[Task to carry out]
Echo the items word for word, starting at the line that contains "The height and" and stopping after the line that contains "pyautogui.click(x=377, y=323)". Leave the pictures out of your answer.

[Task input]

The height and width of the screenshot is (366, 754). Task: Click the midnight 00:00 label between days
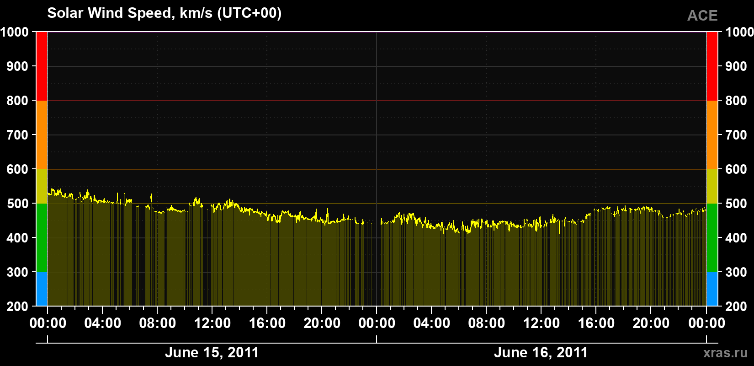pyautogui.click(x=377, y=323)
==
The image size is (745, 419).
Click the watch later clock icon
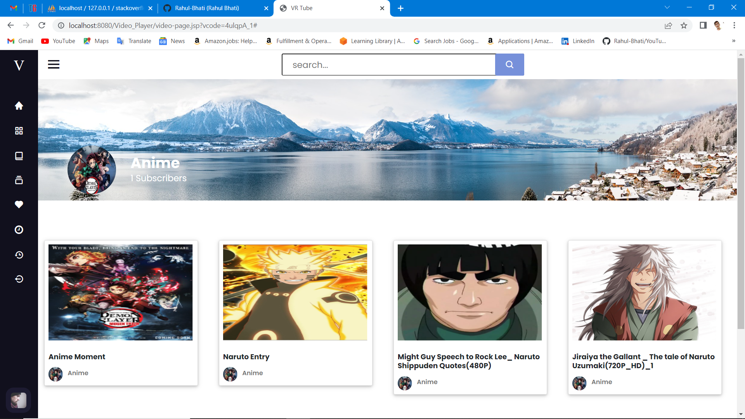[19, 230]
* * *
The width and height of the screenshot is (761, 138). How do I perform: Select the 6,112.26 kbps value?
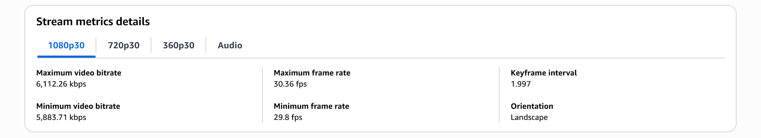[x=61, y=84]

[Solution to the exercise]
The height and width of the screenshot is (366, 754). Task: Click the midnight 00:00 label between days
pyautogui.click(x=377, y=323)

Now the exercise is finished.